La mira del fusil siguió apuntada sin la menor vacilación al cuello quemado. Después el zapador la desvió hacia los ojos de aquel hombre.

Hazlo, dijo Almásy.

Las miradas del zapador y del paciente se cruzaron en aquel cuarto en penumbra y atestado ahora con el mundo.

Movió la cabeza hacia el zapador en señal de asentimiento.

Hazlo, repitió con calma.

Kip expulsó el cartucho y lo atrapó en el momento en que caía. Arrojó a la cama el fusil, serpiente ya sin veneno y vio a Hana por el rabillo del ojo.

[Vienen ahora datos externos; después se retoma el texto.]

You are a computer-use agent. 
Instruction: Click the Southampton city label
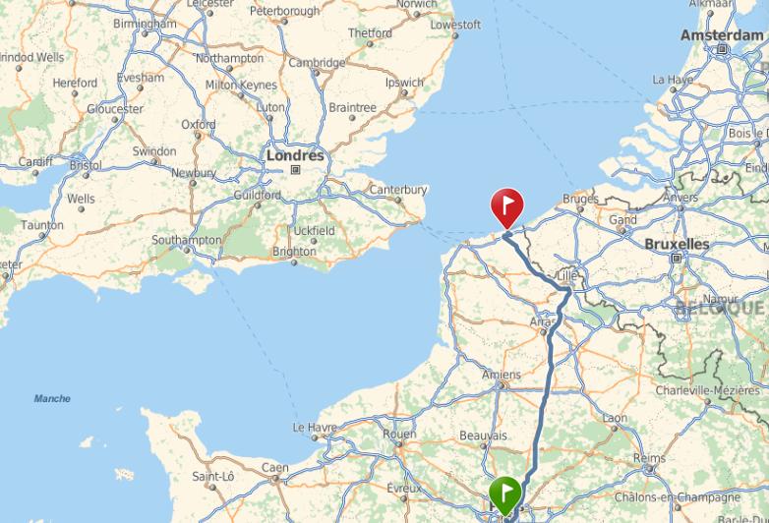[x=187, y=240]
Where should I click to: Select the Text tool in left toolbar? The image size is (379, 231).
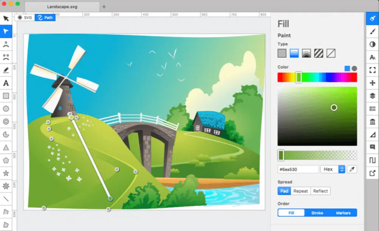coord(6,83)
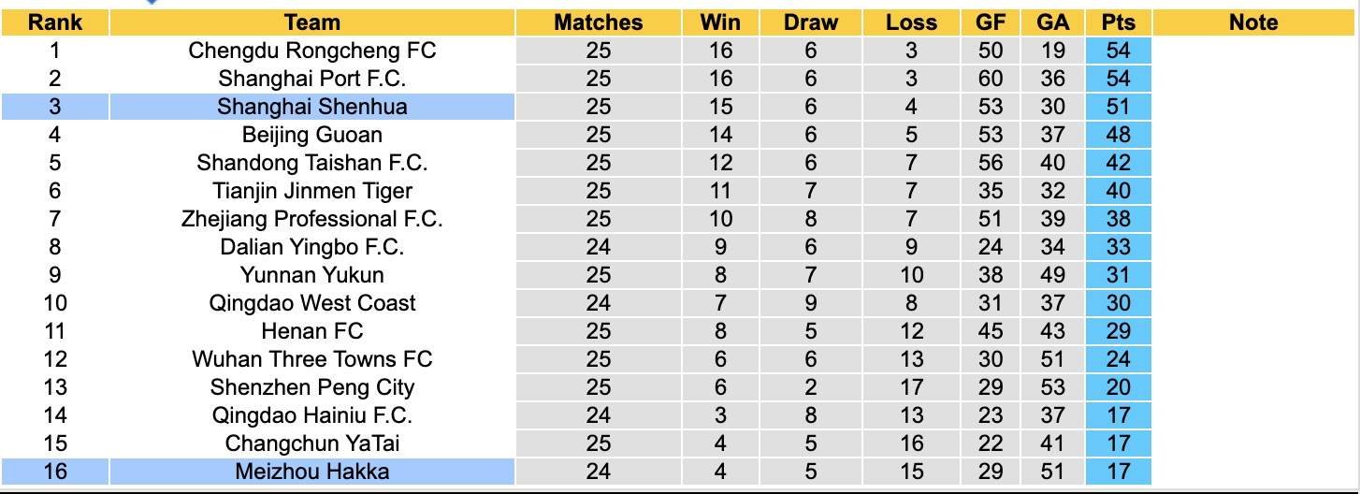Click the Win column header
This screenshot has height=494, width=1360.
[721, 22]
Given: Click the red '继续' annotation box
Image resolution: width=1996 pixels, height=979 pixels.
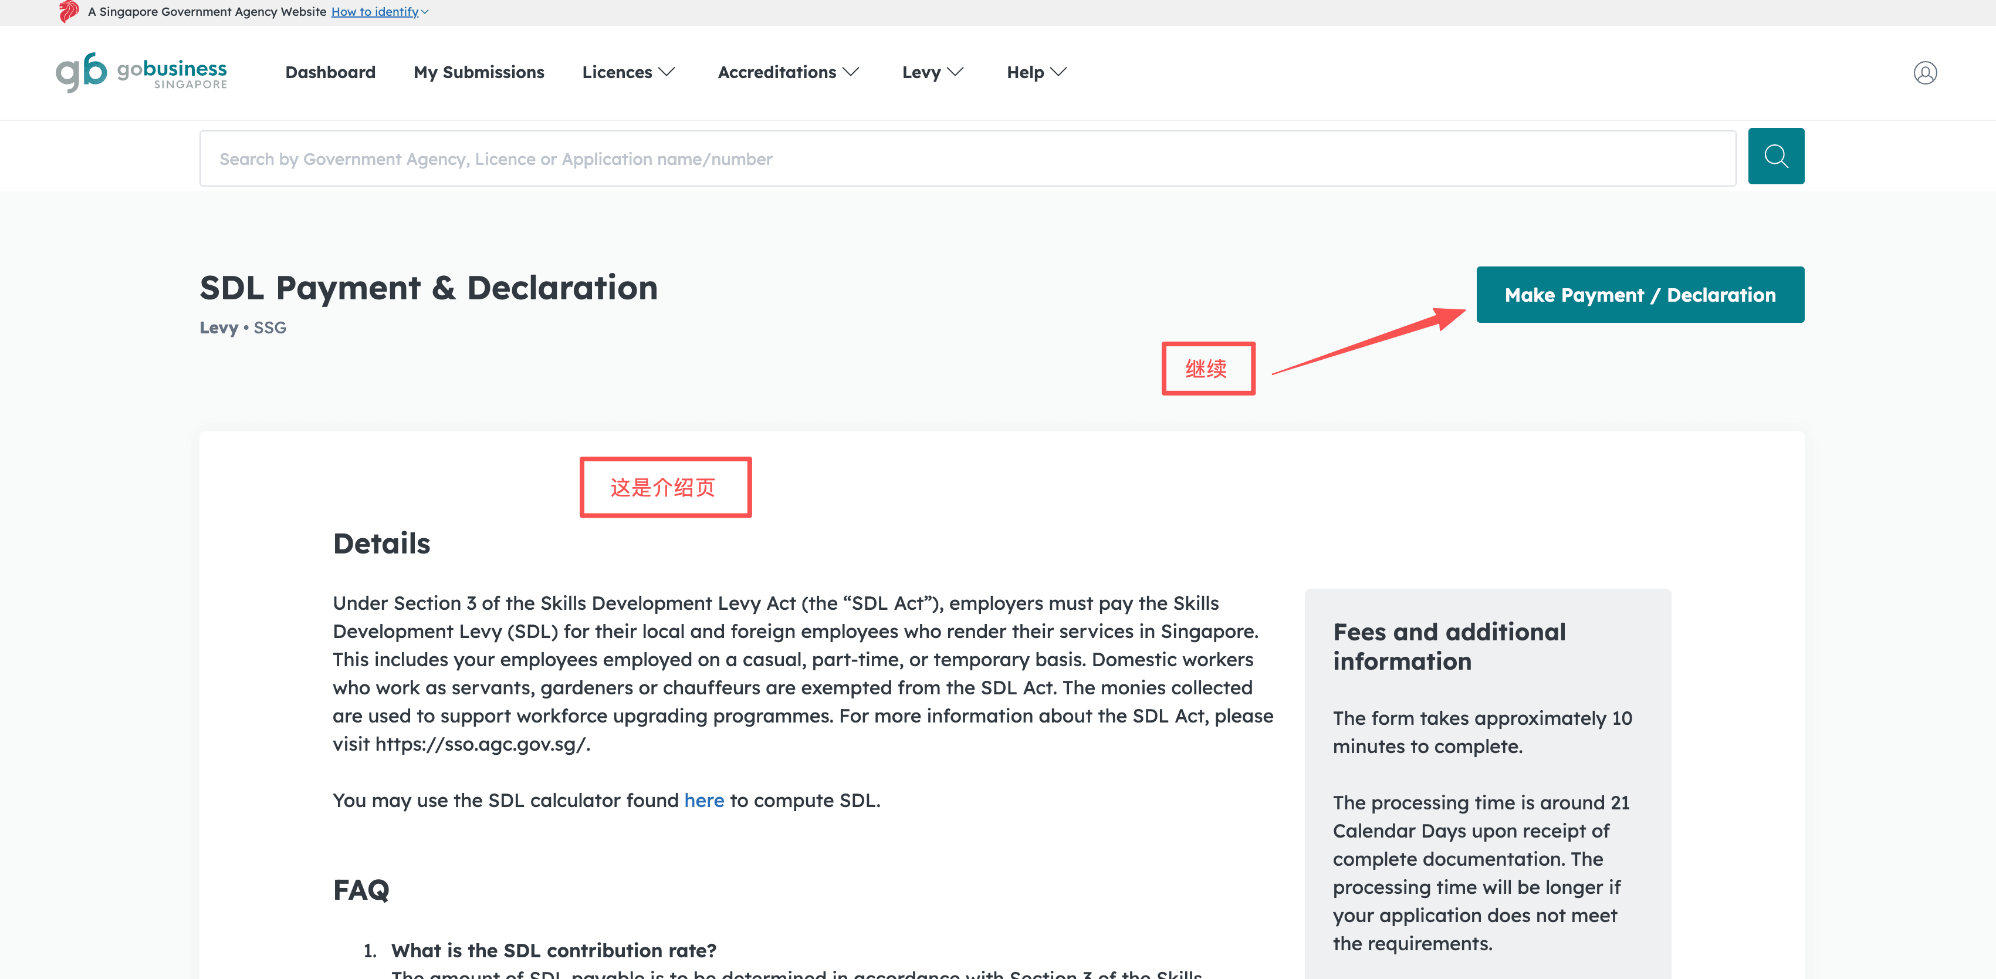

El hombre quemado se quitó los auriculares de la cabeza y los apartó despacio delante de él. Después levantó la mano izquierda y se quitó el audífono y lo dejó caer al suelo.

Hazlo, Kip. No quiero oír nada más.

Cerró los ojos y se coló en la obscuridad, lejos del cuarto.

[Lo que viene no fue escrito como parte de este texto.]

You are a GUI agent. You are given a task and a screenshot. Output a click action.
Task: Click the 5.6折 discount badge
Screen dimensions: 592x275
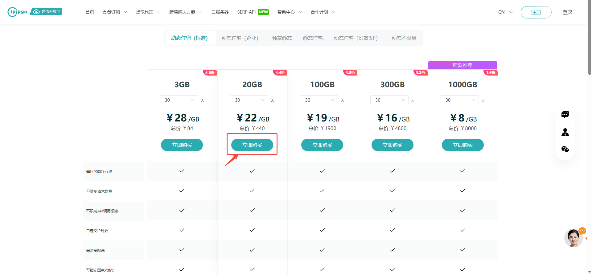[x=210, y=73]
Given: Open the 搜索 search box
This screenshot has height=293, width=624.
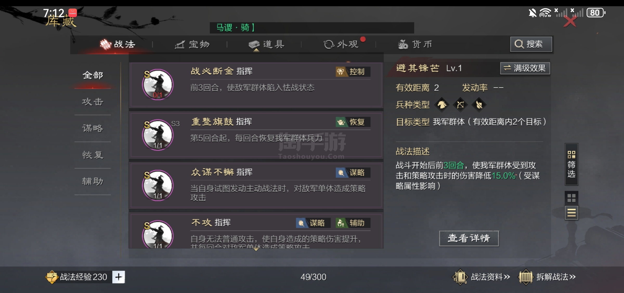Looking at the screenshot, I should tap(531, 44).
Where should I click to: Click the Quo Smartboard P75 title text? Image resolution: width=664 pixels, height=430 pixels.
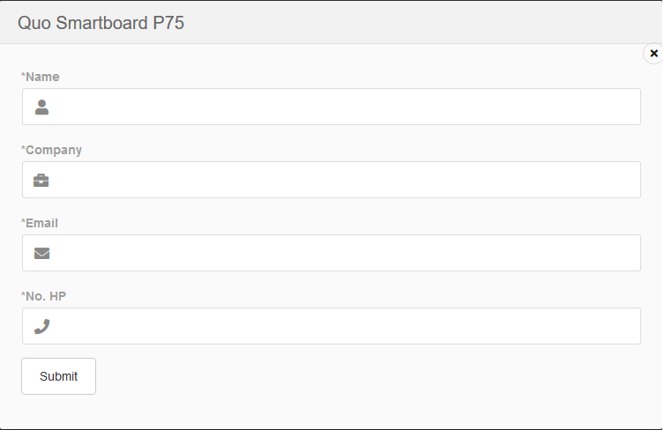[x=101, y=23]
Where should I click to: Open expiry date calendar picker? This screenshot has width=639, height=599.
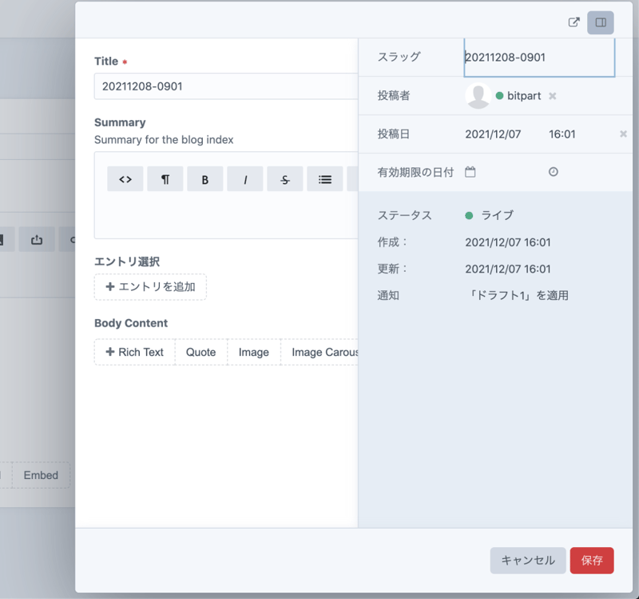470,172
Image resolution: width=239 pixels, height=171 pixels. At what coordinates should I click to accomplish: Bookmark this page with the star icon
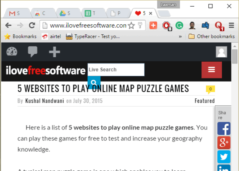pyautogui.click(x=131, y=26)
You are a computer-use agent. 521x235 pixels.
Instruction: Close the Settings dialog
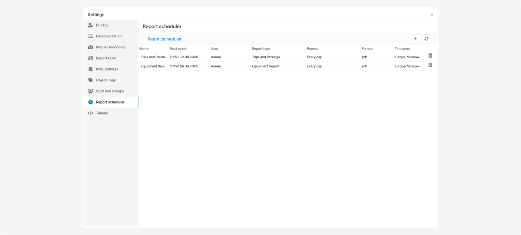[432, 14]
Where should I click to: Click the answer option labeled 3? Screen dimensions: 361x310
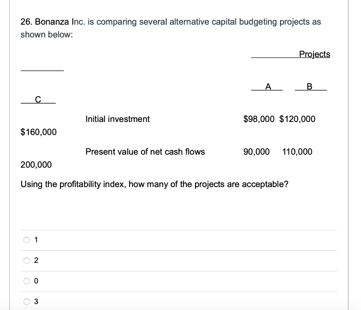pyautogui.click(x=36, y=302)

El zapador se recostó contra la pared con las manos enlazadas y la cabeza gacha. Caravaggio oía el aire que entraba y salía por su nariz, rápido y con fuerza: un pistón.

No es inglés.

Americano, francés, me da igual. Quien se pone a bombardear a las razas de color carmelita del mundo es inglés. Teníais al rey Leopoldo de Bélgica y ahora tenéis al Harry Truman de Estados Unidos de los cojones. Todos vosotros lo aprendisteis de los ingleses.

No. Él, no. Estás en un error. Probablemente él, más que nadie, esté de tu parte.

Lo que él diría es que no tiene importancia, comentó Hana.

Caravaggio se sentó en la silla. Siempre estaba, pensó, sentado en aquella silla. En el cuarto se oyó el rumor del receptor de radio, que seguía sonando con su voz subacuática. No tenía valor para volverse y mirar al zapador o hacia el borroso vestido de Hana. Sabía que el joven zapador tenía razón. Ellos nunca habrían lanzado una bomba sobre una nación blanca.

El zapador salió del cuarto y dejó a Caravaggio y a Hana junto a la cama. Había abandonado a los tres en su mundo, ya no era su centinela. En el futuro, cuando el paciente inglés muriera, si es que moría, Caravaggio y la muchacha lo enterrarían: que los muertos enterraran a los muertos. Nunca había estado seguro de lo que eso -esas pocas y crueles palabras de la Biblia- significaba.